De repente el secreto de los dos se rompió. Había que hacer algo y hacer algo rápido. Rebe salió corriendo del piso, dejando junto a mí el olor a la colonia que se había puesto para ir a clase, de eso me acuerdo perfectamente porque Rebe siempre fue la hermana que mejor olía del mundo, y llamó a los vecinos de enfrente, que no estaban en casa, y subió al piso de arriba para seguir timbrando las puertas de todo el mundo.

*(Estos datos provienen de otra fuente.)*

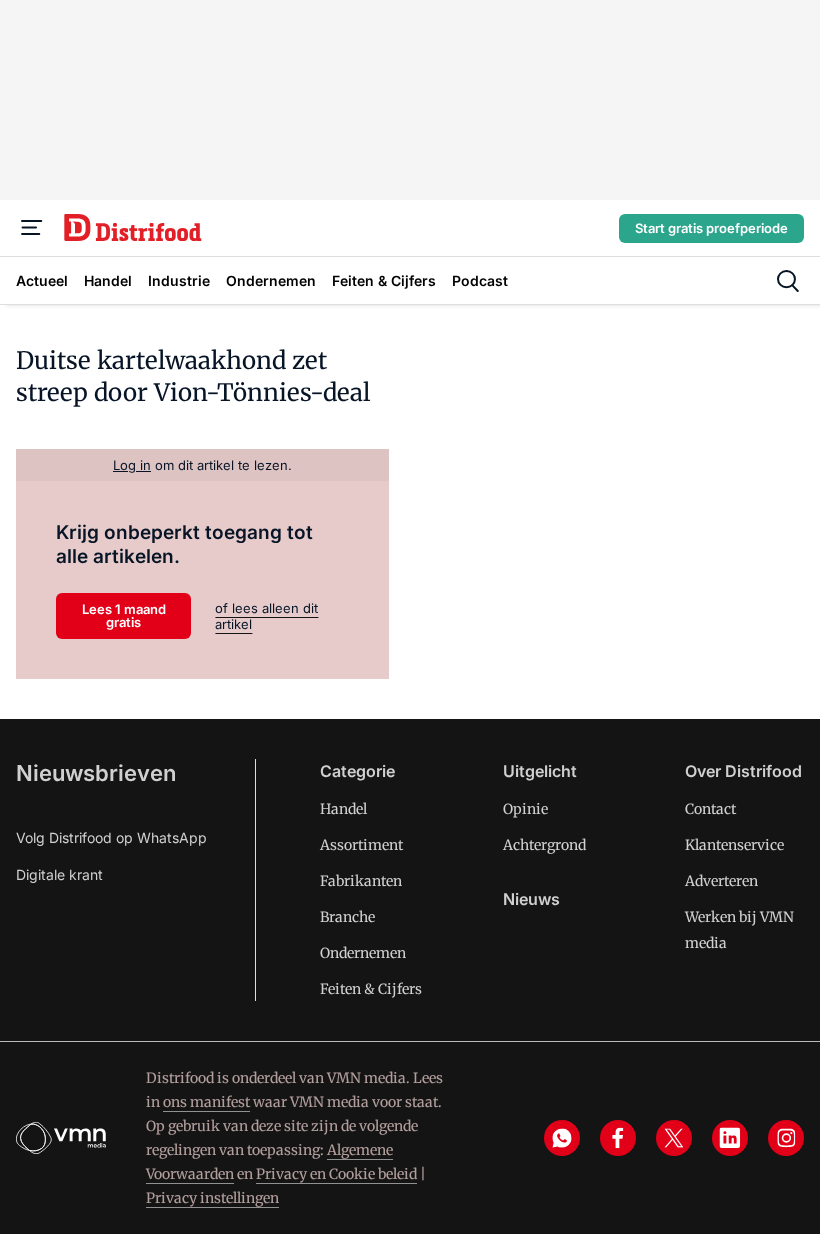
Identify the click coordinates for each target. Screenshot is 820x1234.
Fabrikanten (361, 881)
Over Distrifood (743, 771)
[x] (674, 1138)
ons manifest (206, 1102)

Yo no tenía ni idea de cuánto tiempo se podía tapar la nariz de alguien. Pensaba que hasta que ese alguien te tira contra el armario. Lo peor es que ya no podía saber con claridad qué prefería: que mi padre estuviese vivo cuando me senté encima de él, y por tanto tuviera aún probabilidades de estarlo pese a dejarlo sin respiración, o que ya estuviese muerto cuando llegamos al cuarto, con lo que yo no tendría ninguna responsabilidad Era todo un dilema.

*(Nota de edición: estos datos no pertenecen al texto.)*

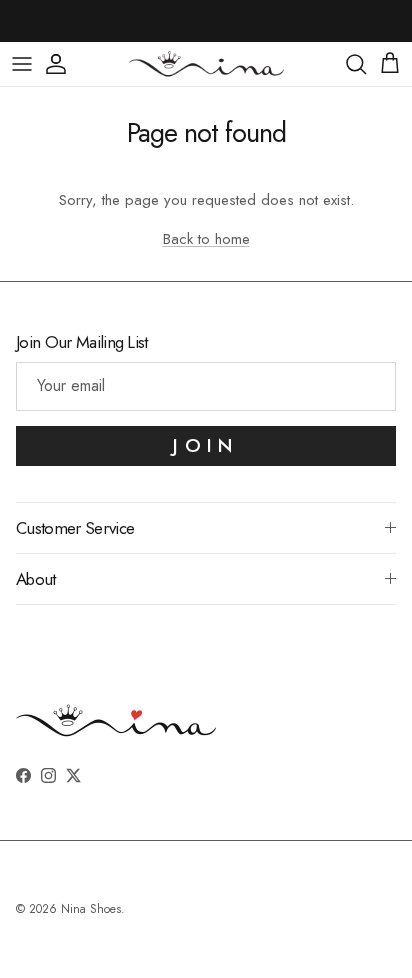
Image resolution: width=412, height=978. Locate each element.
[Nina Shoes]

Cuando apareció la ambulancia se tuvo que cortar el tráfico, y bajaron casi todos los vecinos a nuestra planta; mucha gente de la calle se paró en el portal. Los curiosos que esperan una camilla me parecen la peor clase de curiosos del mundo: deberían salir del edificio veinte camillas con los padres de cada uno de ellos.

A Rebe y a mí nadie nos contó nada. En el momento en que la ambulancia apagó las sirenas nos hicieron desaparecer de la escena ya no sé si por huérfanos o por sospechosos. Un señor que se presentó como Armando, y al que habíamos visto días antes porque era el nuevo vecino del segundo izquierda (y que también me parecía un poco capullo), apareció de la nada en nuestro salón y nos subió a su casa mientras «los sanitarios» se llevaban a papá. Armando decía «los sanitarios» y es casi lo que más recuerdo de ese día, porque siempre andamos por la vida acordándonos de chorradas.

Armando nos había metido en su piso a empujones con la cara que supongo que se le pone a un desconocido cuando se muere tu padre. No es una cara fácil: te importa y no te importa a la vez. No se lo reprocho; hay que estar ahí. Cuando te importan y no te importan las cosas se forma una congestión rarísima, una crispación que no es por el dolor ni por la tristeza por la muerte de nadie, sino porque los músculos se bloquean ante las órdenes contradictorias y terminan componiendo un gesto de horror que a veces desemboca en un ictus. Dios llevaba tiempo preparando esta carnicería.